TASK DIRECTIONS: Give back the data exactly, with no images.

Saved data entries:
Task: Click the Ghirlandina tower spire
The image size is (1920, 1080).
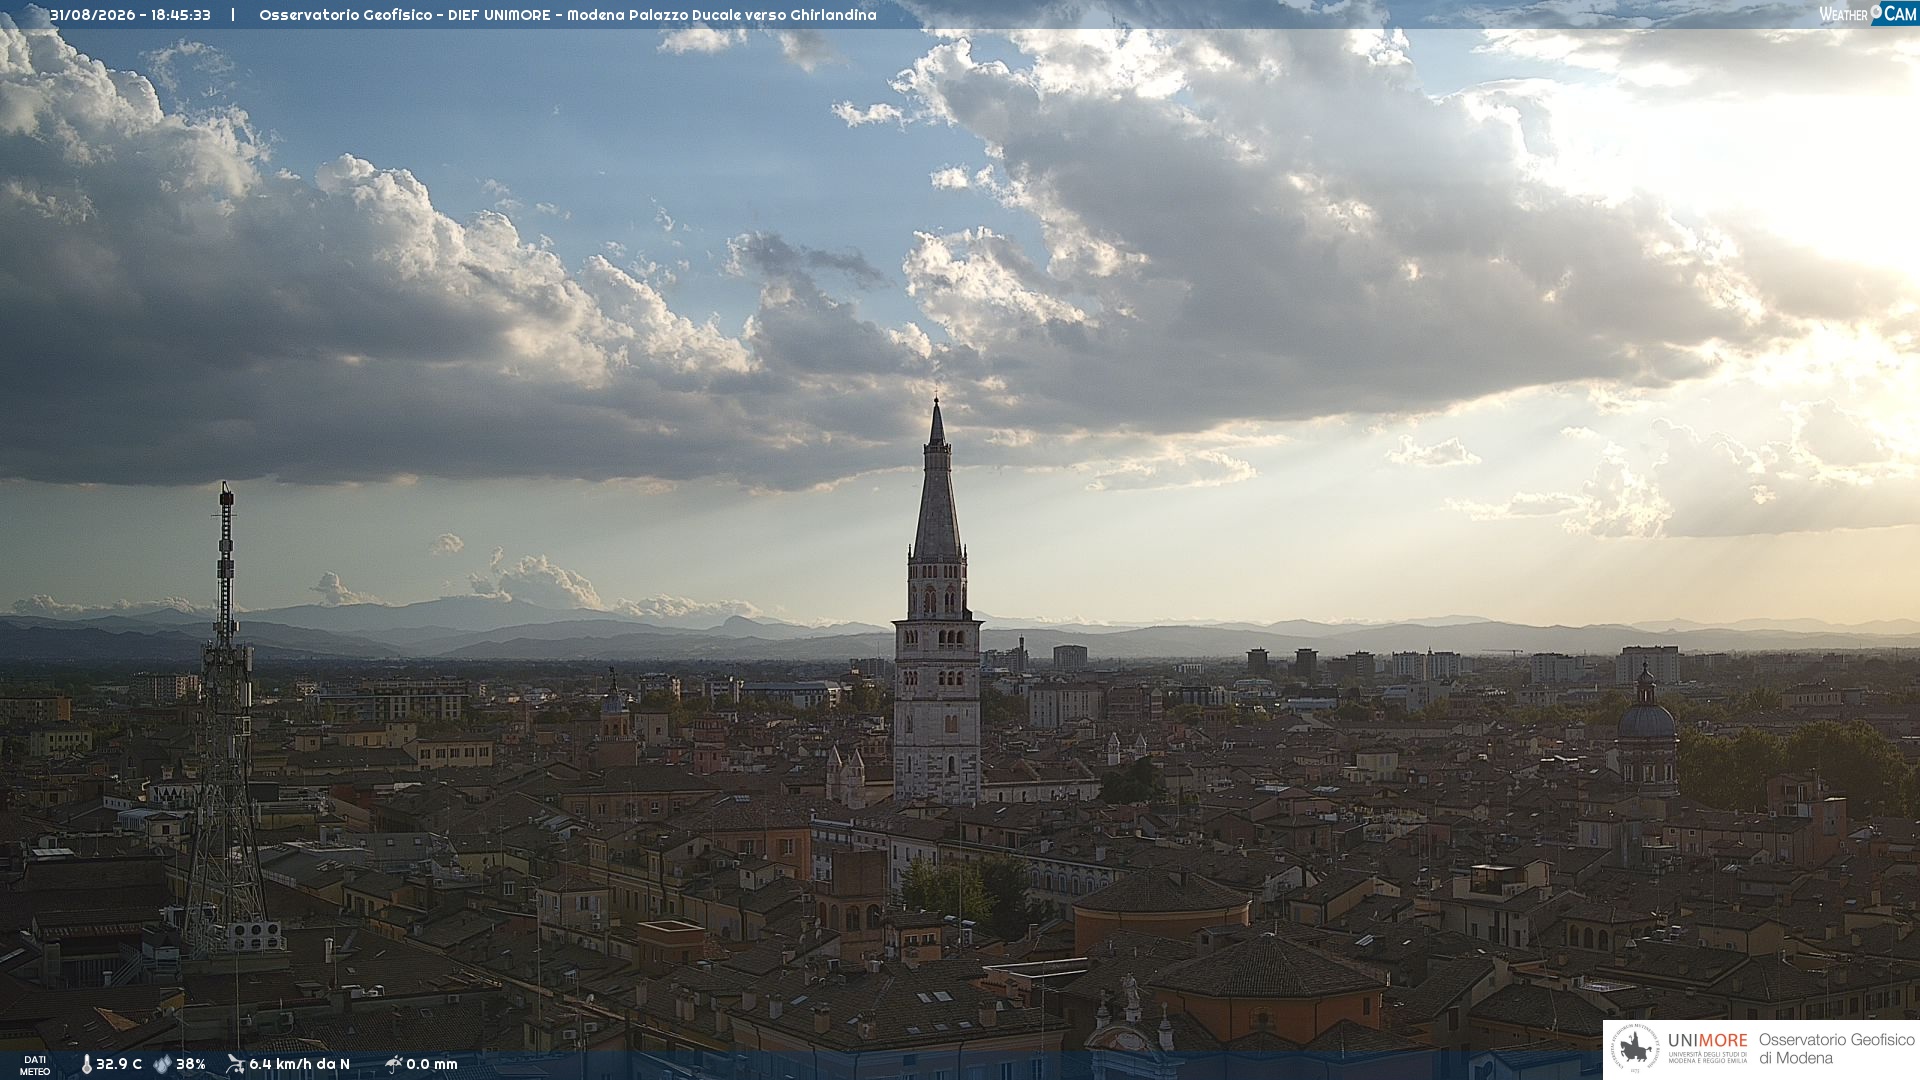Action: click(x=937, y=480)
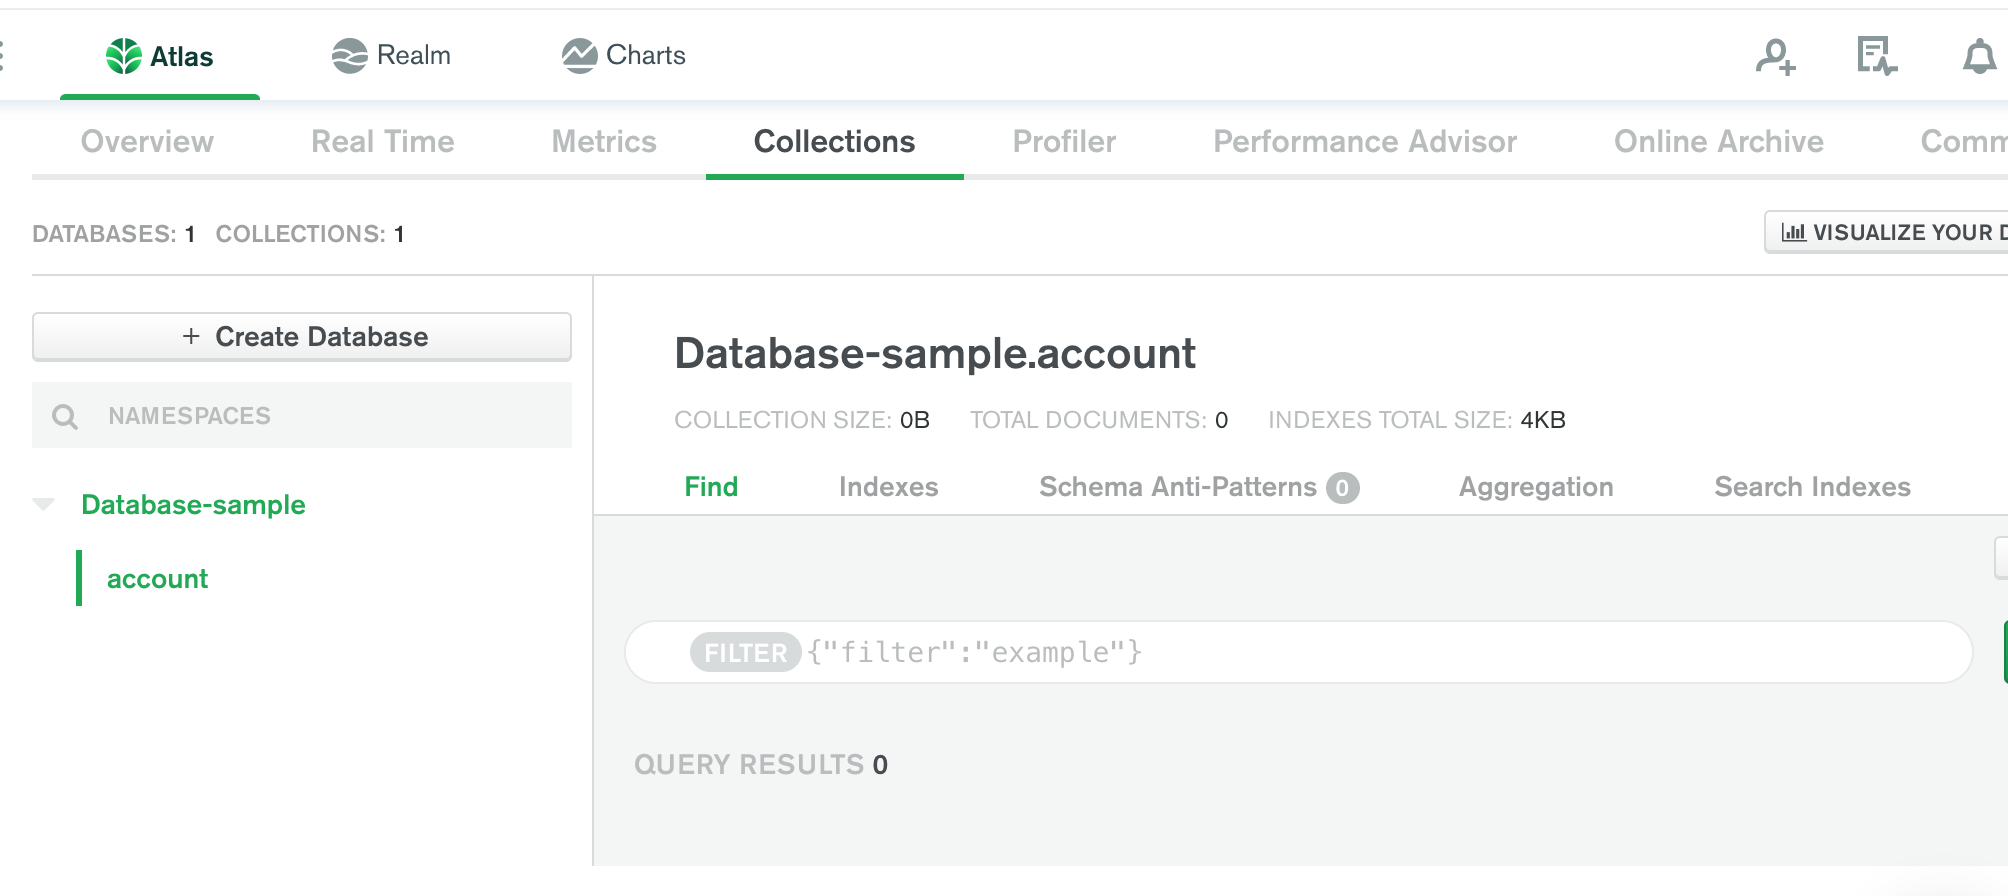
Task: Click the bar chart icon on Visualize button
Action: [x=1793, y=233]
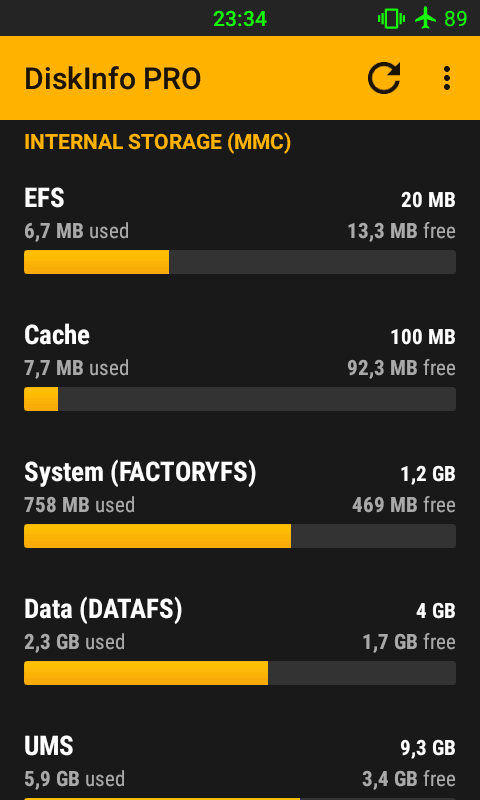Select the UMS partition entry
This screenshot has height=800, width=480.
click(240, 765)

RESPONSE FOR THIS EXERCISE:
Task: Click the Ghirlandina tower spire
The image size is (1920, 1080).
Action: click(x=937, y=480)
Task: Click the bar chart icon on Visualize button
Action: [x=1793, y=233]
Select the UMS partition entry
This screenshot has height=800, width=480.
click(240, 765)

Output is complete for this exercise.